Sunshine blazing, palm trees swaying, beaches teeming, automobiles gleaming: such are the snapshots most commonly attributed to Los Angeles iconography. Sure, those things are nice (although a few less gleaming automobiles would be even nicer), but the city boasts a cultural landscape far more substantial than beautiful scenery. Case in point: there are so many LA artists and LA-originated exhibitions currently on view worldwide, we can hardly keep track. For starters, there’s James Turrell: the Pasadena born, Pomona-educated artist has three exhibitions on view around the country–here at LACMA, plus the Museum of Fine Arts, Houston and the Guggenheim in New York.
LACMA alone has four exhibitions spanning several continents, including Asco: Elite of the Obscure, A Retrospective, 1972-1987 at the Museum Universitario Arte Contemporáneo (MUAC) in Mexico City, which closes this Sunday, July 28; Art Across America, co-organized with the Philadelphia Museum of Art, Museum of Fine Arts Houston, and the Terra Foundation for American Art, is on view at the Daejeon Museum of Art in Korea until September 1. After that it jet sets to the Gallery of New South Wales in Sydney where it opens on November 8 (under the new name of America: Painting a Nation); Ken Price Sculpture: A Retrospective is delighting New Yorkers at the Metropolitan Museum of Art until September 22; and our neighbors down under are getting a dose of California Design, 1930-1965: Living in a Modern Way at the Auckland Art Gallery in New Zealand until September 29 before it travels to Australia’s Queensland Art Gallery (QAGMOA) in November.
LACMA’s traveling exhibitions are only a sample of LA’s presence in the art world at large. Leaving its home in the SoCal summer breeze for Washington D.C., The Getty’s Overdrive: LA Constructs the Future, 1940-1990 opens at the National Building Museum on October 20. Also on the East Coast, the Hammer Museum’s Now Dig This! Art and Black Los Angeles 1960-1980 is on display through December 1 at Williams College of Art and Design in Williamstown, MA.
New York continues to play host to a number of LA-focused exhibitions, celebrating the cultural contributions of the West Coast. State of Mind: New California Art Circa 1970, at the Bronx Museum through the beginning of September, brings together 150 works by 60 artists from throughout the Golden State in a presentation of film, photography, artists’ books, drawing, painting, and performance documentation. If you find yourself on the glamorous Upper East Side of Manhattan between now and August 4, check out the Park Avenue Armory’s WS, a twisted take on classic American pop culture icons and values put together in typical fashion of LA-based artist Paul McCarthy. Ken Price Sculpture: A Retrospective at the Metropolitan Museum of Art is complemented by the first-ever presentation of Price’s drawings created over a period fifty years in Ken Price: Slow and Steady Wins the Race, Works on Paper 1962-2010 at The Drawing Center through August 18; from there, it travels to the Albright-Knox Art Gallery in Buffalo, NY before heading to the Harwood Museum of Art in Taos, NM. Over at the Whitney, Robert Irwin’s Scrim Veil–Black Rectangle–Natural Light is on view for the first time since 1977.

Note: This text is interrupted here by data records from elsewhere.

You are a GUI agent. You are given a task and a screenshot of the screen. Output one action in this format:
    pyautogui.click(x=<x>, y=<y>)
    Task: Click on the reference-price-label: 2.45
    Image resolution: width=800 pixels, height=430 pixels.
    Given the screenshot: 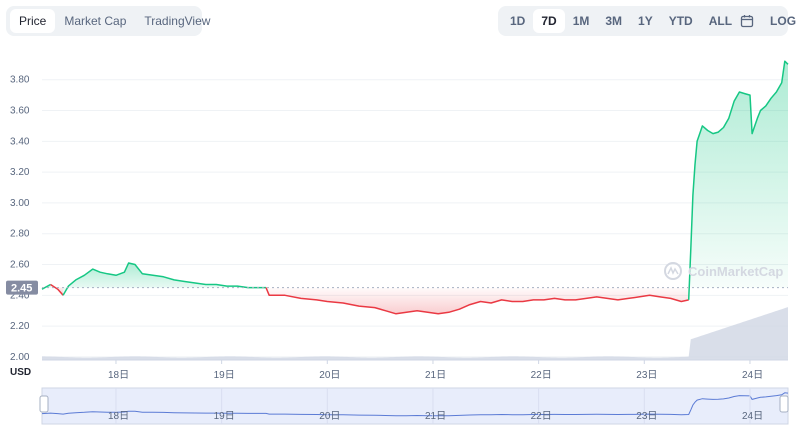 What is the action you would take?
    pyautogui.click(x=22, y=289)
    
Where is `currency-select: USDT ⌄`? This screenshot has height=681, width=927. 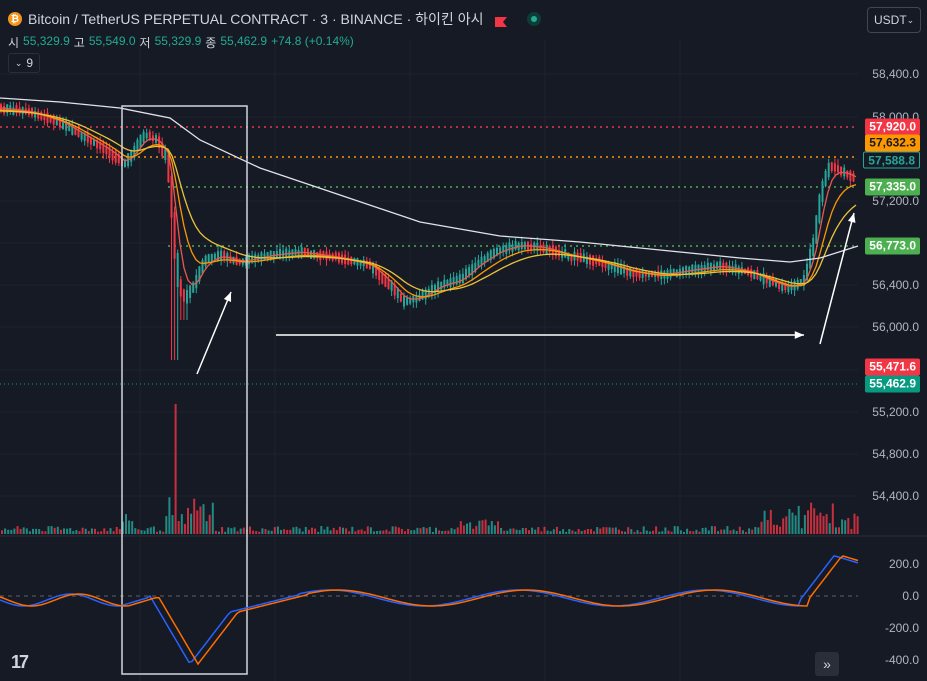 currency-select: USDT ⌄ is located at coordinates (894, 20).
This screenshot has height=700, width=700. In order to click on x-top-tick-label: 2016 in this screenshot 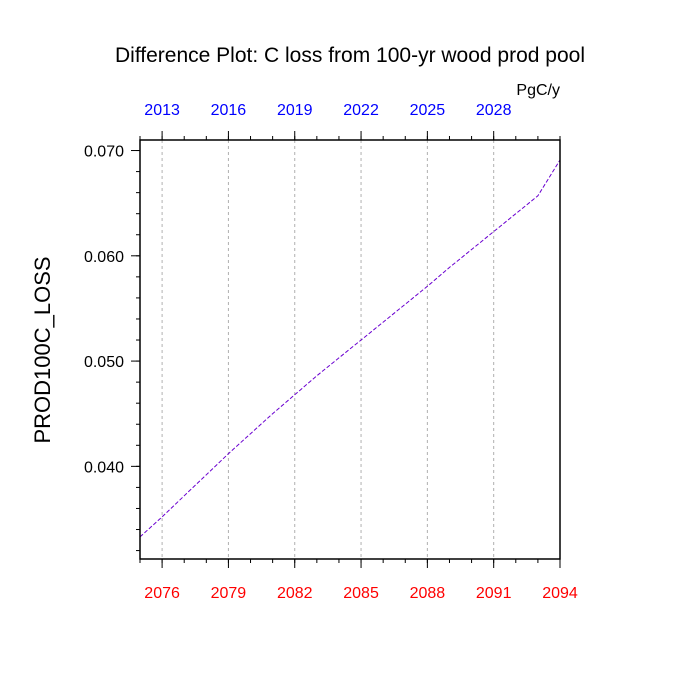, I will do `click(229, 110)`.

This past weekend Baja California saw a joint exhibition of LA-based artists (along with a handful of their New York-, Mexico City-, and Tijuana-centric counterparts) at the pop-up Art Baja Tijuana, located at the recently constructed minimal-modern Casa GS, designed by Tijuana architect Jorge Gracia. Along with guided tours highlighting the city’s underground art and architecture scene, visitors took in a kinetic sound installation by Tyler Adams, digital paintings on aluminum by Petra Cortright, abstract paintings representing mathematical concepts (that’s enough to make our heads spin) by Katherine Davis, and a specially commissioned Friday evening musical performance by Timur along with Andrew Lessman on drums and Alex Noice on electric guitar.
Over in Europe, Berliners got a snapshot of the late-twentieth century Los Angeles art scene when the Getty’s Pacific Standard Time: Crosscurrents in L.A. Painting and Sculpture, 1950-1970 and Greetings from L.A., Artists and Publics, 1950-1990 made the trip to the Martin-Gropius-Bau. Another show that with roots in Los Angeles, LLYN FOULKES—originally curated by the Hammer Museum—will continue from the New Museum in Manhattan to Museum Kurhaus in Kleve, Germany, where it will stay from the beginning of December to the start of March 2014. Meanwhile, Tehran-born, LA-based painter Tala Madani takes on Stockholm at the Moderna Museet with Moment—Tala Madani, an exhibition showcasing her humorous depictions of men behaving badly.